I had the privilege to write about Baby J and his mom back in March. His mother had just received a distressing prenatal diagnosis for her baby, and her doctor was putting enormous pressure on her to terminate the pregnancy.
The doctor even went so far as to warn her how expensive it would to care for a sick or disabled baby in the neonatal intensive care unit.
This news would be a traumatic experience for any woman, but it was made even more so by the callous treatment of a doctor who saw abortion as the best, easiest, and quickest answer to a complicated problem.
Fortunately, Baby J’s mom had the courage to fight for her son. With the help of a pro-life doctor, she was able to begin a treatment plan that got to the bottom of her baby’s issues, ensured that he had the proper care, and ultimately resulted in the birth of a little boy who, at 6 months, has no significant health issues and is a joy to his family—sleepless nights notwithstanding.
Baby J’s story points to a reality that is uncomfortable for many people. The pro-abortion lobby—who claim to be women’s advocates—has created a system in our country that exploits women in desperate circumstances, shames and strong-arms them when they are most vulnerable, and tries to conceal the humanity of their unborn babies.
Pro-abortion activists use their “pro-women” rhetoric to push the false narrative that abortion empowers women: Abortion provides them equal standing with men. It is sex-positive. It saves them from the responsibility and heartache of having an unwanted or disabled child. It relieves them of a problematic clump of cells.
These deceits have contributed to the more than 62 million deaths from abortion since the Supreme Court decided Roe v. Wade in 1973.

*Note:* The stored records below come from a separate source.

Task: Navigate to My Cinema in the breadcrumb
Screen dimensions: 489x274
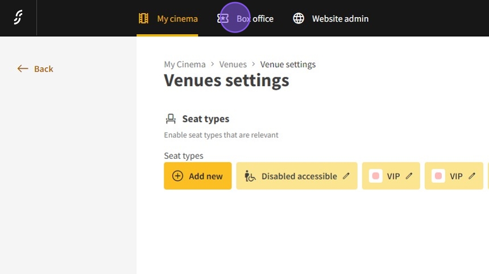Action: point(185,64)
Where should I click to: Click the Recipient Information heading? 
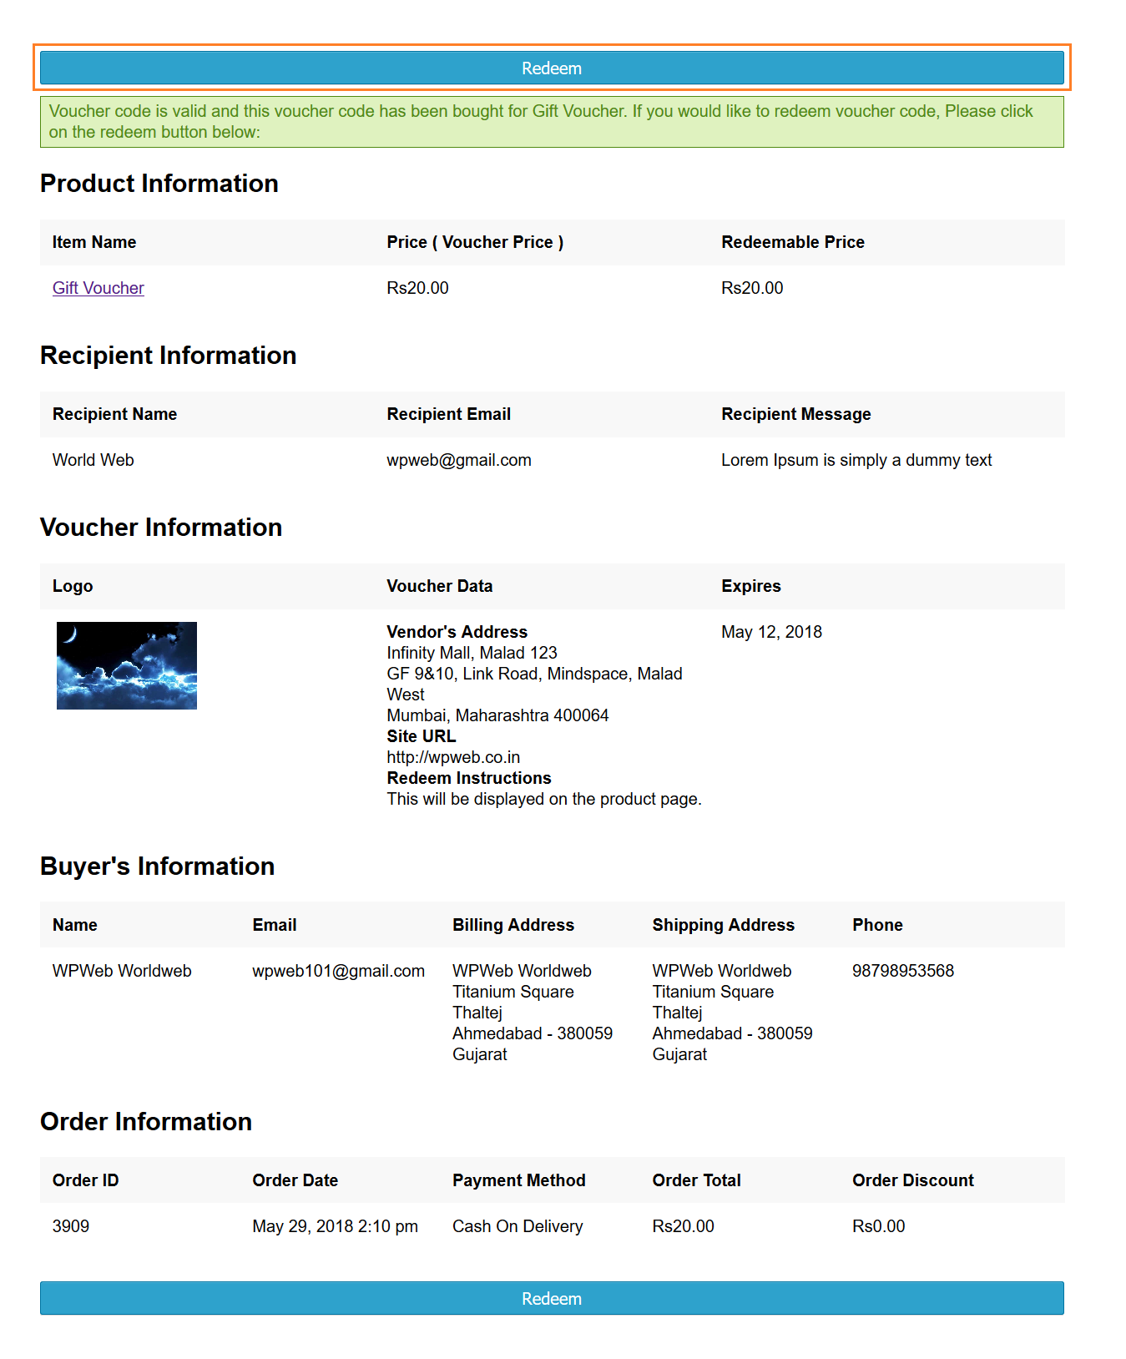pos(169,356)
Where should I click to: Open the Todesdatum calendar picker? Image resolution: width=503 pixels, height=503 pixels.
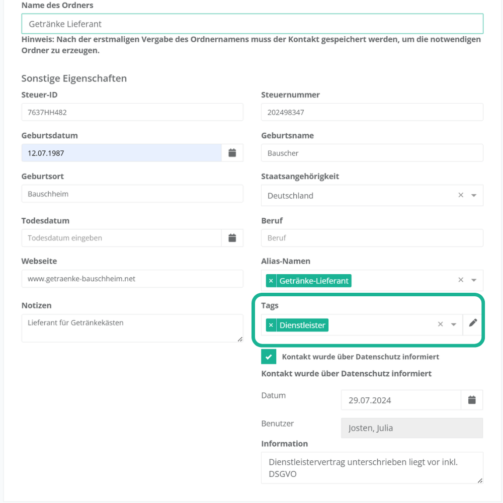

What the abortion lobby tries to hide is that at just 15 weeks, unborn babies have fully developed hearts, can feel pain, have a preference for their left or right hand, and suck their thumbs.
These activists also are determined to keep under wraps the abortion industry’s involvement in the exploitation of women, obscene criminal abuses, and the selling of aborted fetal body parts.
If we are serious about empowering women in America, rather than dismissing them with a cheap and easy abortion, we should be protecting their children in law and ensuring that they have life-affirming care.
Baby J’s mother always was going to go through a deeply stressful time following her child’s serious prenatal diagnosis. But her experience would have been far less traumatic if she had been met with compassion and support, if the humanity of her baby had been taken into consideration, if abortion hadn’t been the only option offered to her.
Countless other mothers continue to find themselves in the same boat when faced with economic hardship, single motherhood, or negative prenatal diagnoses. They all deserve better than abortion, and so do their babies.
The Supreme Court now will hear a case that could turn Roe on its head. The Dobbs case has the potential to untie the hands of states in setting limits on abortion and allow states to debate and enact laws to protect unborn children and their mothers, like Baby J and his mom.
In the nearly 49 years since Roe, America has seen that abortion is seldom the informed choice of an empowered woman. It is more often the last choice of the desperate.
The time has come to change that. It’s time to truly empower women by providing legal protections for them and their babies and ensuring that, when confronted with a challenging pregnancy, they are met with life-affirming care and support rather than coercion and shame.